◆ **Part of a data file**
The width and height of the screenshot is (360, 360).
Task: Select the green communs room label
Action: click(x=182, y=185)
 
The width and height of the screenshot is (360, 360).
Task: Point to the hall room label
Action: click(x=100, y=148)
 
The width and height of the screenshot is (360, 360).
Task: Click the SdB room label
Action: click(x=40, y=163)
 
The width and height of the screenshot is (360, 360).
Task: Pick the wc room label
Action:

◆ **Task statement**
Rewrite the data above with every "room label" changed to "room name", keeping all other text the same.

◆ **Problem solution**
The width and height of the screenshot is (360, 360).
Task: Select the green communs room name
Action: click(x=182, y=185)
 
The width and height of the screenshot is (360, 360).
Task: Point to the hall room name
Action: click(x=100, y=148)
 
The width and height of the screenshot is (360, 360).
Task: Click the SdB room name
Action: click(x=40, y=163)
 
The width and height of the screenshot is (360, 360).
Task: Pick the wc room name
Action:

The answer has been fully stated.